Water quality monitoring is conducted in Montana by many groups including the Montana Department of Environmental Quality (DEQ), water quality protection districts, conservation districts, universities, researchers, schools, watershed groups, non-profit organizations and other entities. High quality, scientifically credible data is required to support decision making regarding our water resources and it is collected using scientifically valid methods and protocols.
Trained volunteers serve a crucial role by monitoring water quality in Montana and helping to protect the water quality of our rivers, streams, lakes, and wetlands. The activities of volunteer groups strongly increase the capacity for water quality monitoring in the state because agencies can only devote significant resources to a few watersheds at a time.

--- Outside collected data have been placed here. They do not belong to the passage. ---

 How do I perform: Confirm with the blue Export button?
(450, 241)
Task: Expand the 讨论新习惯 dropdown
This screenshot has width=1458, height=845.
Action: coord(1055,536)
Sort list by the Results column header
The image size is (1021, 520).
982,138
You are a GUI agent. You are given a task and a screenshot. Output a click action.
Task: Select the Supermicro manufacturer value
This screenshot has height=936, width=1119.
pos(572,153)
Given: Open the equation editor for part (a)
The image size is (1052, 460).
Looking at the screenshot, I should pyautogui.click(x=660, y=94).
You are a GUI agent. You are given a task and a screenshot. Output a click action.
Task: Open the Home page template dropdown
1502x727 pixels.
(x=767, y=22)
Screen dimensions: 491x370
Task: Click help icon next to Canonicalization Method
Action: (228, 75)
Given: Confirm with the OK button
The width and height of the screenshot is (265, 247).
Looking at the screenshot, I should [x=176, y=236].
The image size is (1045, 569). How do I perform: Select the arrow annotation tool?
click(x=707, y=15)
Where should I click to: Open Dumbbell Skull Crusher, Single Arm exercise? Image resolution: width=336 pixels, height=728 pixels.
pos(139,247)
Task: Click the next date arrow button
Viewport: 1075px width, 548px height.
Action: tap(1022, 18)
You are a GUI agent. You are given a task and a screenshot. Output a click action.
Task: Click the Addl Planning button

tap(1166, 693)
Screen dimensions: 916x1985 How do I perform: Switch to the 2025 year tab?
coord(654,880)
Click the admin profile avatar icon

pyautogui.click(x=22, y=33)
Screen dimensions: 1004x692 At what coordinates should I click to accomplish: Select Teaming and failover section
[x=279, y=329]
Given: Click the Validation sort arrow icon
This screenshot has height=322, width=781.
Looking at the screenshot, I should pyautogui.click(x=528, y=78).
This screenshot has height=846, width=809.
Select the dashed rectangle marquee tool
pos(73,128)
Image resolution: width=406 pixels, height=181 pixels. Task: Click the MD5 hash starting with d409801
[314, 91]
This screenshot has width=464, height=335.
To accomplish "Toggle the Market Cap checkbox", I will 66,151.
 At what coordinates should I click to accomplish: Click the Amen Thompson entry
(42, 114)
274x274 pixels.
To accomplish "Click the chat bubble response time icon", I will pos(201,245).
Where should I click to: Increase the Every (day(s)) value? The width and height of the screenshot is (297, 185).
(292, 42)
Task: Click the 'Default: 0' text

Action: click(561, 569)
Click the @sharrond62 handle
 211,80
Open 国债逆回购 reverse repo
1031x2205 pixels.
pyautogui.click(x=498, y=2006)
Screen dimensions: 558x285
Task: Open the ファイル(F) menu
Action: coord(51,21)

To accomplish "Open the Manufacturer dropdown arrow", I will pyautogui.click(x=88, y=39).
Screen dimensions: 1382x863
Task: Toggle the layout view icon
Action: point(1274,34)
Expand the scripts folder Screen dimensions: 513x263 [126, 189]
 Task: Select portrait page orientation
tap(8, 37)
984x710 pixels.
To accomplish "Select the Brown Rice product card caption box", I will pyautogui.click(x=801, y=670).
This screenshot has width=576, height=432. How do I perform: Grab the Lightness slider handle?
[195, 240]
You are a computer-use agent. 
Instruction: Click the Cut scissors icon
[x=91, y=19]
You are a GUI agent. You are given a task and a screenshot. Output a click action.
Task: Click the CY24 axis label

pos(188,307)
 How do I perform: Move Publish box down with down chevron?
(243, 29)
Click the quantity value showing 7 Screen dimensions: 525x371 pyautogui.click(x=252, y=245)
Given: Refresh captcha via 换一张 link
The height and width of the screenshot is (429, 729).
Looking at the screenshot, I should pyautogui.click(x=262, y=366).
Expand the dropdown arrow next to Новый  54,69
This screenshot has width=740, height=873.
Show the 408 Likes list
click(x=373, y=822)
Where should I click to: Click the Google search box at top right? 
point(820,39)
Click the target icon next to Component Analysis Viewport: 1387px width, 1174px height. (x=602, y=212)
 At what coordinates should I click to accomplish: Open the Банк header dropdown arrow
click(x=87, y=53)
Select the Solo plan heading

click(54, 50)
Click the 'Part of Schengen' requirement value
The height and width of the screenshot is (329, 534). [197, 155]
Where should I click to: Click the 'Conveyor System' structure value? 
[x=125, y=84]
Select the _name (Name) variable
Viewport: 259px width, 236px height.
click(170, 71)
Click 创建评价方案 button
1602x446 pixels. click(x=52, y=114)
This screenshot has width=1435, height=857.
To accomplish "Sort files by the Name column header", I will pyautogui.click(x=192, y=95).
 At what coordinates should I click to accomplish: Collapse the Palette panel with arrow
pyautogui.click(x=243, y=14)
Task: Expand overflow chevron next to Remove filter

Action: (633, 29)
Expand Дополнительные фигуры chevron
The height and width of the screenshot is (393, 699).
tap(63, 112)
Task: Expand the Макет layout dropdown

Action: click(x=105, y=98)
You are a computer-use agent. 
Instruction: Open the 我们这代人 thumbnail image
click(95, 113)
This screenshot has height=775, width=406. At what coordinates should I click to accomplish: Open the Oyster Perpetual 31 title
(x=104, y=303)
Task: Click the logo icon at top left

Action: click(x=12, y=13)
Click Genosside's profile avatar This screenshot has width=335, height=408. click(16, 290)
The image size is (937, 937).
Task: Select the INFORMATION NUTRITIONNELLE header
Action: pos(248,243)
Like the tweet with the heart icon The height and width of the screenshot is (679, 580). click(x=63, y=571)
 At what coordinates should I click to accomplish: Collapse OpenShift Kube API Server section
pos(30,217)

By sampling a water body several times each year (usually once/month during the summer), often over a period of years, volunteer monitors help develop comprehensive data sets from which longer-term water quality trends can be discerned. Monitoring data sets allow the early detection of water quality changes, and can make it possible to trace potential problems to their source. Additionally, if sampling reveals a significant water quality problem, then baseline data can be used to justify the implementation of more intensive watershed studies and it can set the stage for formal water quality assessments to take place.